Sunday, April 25, 2010

He likes me!

This past Saturday Ronald and I headed out to the mountains to take a look at an irrigation project the local farmers would like to get going. We drove motorbikes about 4 miles up a rocky trail before walking another mile down to a small river. I wasn’t sure quite what we were getting into when I set out the day. But anytime the initiative for a project comes from a Haitian I feel like we’re half way to hitting a home run. It turns out this particular home run would have to clear the big green monster at Fenway Park to be successful.

The river has plenty of water, the fields down the way are dry and parched and the local economy could really use the project. But building an irrigation canal the 6 miles through the Haitian countryside I was now looking at would be a serious engineering victory if it ever happened. We started by measuring the flow of the river. Then I sent the boys surveying down the valley to get a feel for the lay of the land.

I fell back and started snapping photos. I went climbing up a bluff to get a better view when I saw these 3 naked little boys leave the river and follow me. The bluff was at least 200 feet above the river, accessed by a steep, slippery trail. The smallest boy could barely make it up the trail, lets call him Johnny. He looked to be about 3 years old but was probably 5 or 6 with malnutrition figured in. He finally made it up to the top of the bluff where I’d snapped a photo of his friends.

When I started back down the trail to the river, little Johnny followed too.

I was going a bit quicker than Johnny and he soon started to cry, and loud. I asked, why is he going back down, doesn’t he live up here? They said he only climbed the bluff to meet you. And he was now crying because I was going to fast for him. I was shocked. Usually the 3 year olds start crying and run away when they see a white guy. So I ran back up the trail and picked up little Johnny, who by the way is wearing nothing but a little necklace with a cross on it. The other kids erupted in laughter.

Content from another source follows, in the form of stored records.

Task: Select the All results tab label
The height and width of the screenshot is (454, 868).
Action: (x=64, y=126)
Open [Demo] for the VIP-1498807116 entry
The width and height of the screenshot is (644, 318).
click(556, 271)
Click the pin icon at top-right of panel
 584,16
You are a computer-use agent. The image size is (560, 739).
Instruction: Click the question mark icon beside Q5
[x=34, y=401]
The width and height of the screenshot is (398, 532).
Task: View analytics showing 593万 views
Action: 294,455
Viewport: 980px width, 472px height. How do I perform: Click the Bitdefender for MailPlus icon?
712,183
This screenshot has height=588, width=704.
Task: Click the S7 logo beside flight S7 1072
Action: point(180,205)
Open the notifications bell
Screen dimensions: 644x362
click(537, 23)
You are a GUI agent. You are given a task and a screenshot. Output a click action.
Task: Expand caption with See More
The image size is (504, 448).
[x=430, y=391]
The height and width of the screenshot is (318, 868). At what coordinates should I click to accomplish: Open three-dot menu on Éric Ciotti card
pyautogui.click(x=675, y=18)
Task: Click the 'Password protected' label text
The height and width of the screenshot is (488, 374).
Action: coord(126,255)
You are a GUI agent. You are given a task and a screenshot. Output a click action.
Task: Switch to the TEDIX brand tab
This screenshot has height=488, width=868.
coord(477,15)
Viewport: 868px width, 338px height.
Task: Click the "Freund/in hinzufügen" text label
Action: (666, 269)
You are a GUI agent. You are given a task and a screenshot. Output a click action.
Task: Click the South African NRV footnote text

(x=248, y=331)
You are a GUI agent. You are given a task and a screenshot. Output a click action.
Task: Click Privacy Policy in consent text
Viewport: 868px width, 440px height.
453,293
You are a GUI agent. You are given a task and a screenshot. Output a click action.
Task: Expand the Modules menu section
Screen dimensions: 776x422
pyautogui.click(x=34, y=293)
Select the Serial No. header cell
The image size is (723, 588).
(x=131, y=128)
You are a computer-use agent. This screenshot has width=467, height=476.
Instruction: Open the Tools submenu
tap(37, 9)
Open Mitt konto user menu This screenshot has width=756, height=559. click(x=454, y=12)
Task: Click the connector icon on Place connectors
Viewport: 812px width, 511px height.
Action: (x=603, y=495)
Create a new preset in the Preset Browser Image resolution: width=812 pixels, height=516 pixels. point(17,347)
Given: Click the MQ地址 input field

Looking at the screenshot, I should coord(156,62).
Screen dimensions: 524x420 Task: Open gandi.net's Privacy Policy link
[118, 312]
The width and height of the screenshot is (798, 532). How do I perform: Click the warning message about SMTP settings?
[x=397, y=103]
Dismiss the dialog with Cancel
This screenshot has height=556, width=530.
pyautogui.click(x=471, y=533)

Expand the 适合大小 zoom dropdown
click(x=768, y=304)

I took my little buddy to the bottom of the hill and put him on solid ground with not a peep from the little guy. I’m not sure if we’ll be able to solve the big engineering problems facing the irrigation project. But I feel like I won today in the eyes of little Johnny.


  1. Where there is a will... there is a way. Look at the drainage/irrigation ditches that were constructed back in the biblical days... in the middle of the desert regions. Engineering marvels... and probably "forced labor"... in which could be your biggest challenge - in light of your "lack of help" from the observing population in which actually benefit from your work. Good Luck. But like you said... the little eyes, acceptance - DEFINATELY WON! Sue L

  2. Hi Dave! Your blog really brightened my day and reminded me how there are more important things in life than the stupid little stuff. I'm really inspired by your work and I can't wait to get back out in the field to face my own set of crazy challenges. Best of luck with your work!! Hope our paths cross again soon, Megan

  3. Old Man,
    We all really enjoyed this one. My grandma got a big kick out of it. I sent a link to this blog to all the church ladies!
    Can't wait to get together with you when you get back to the states. See you soon.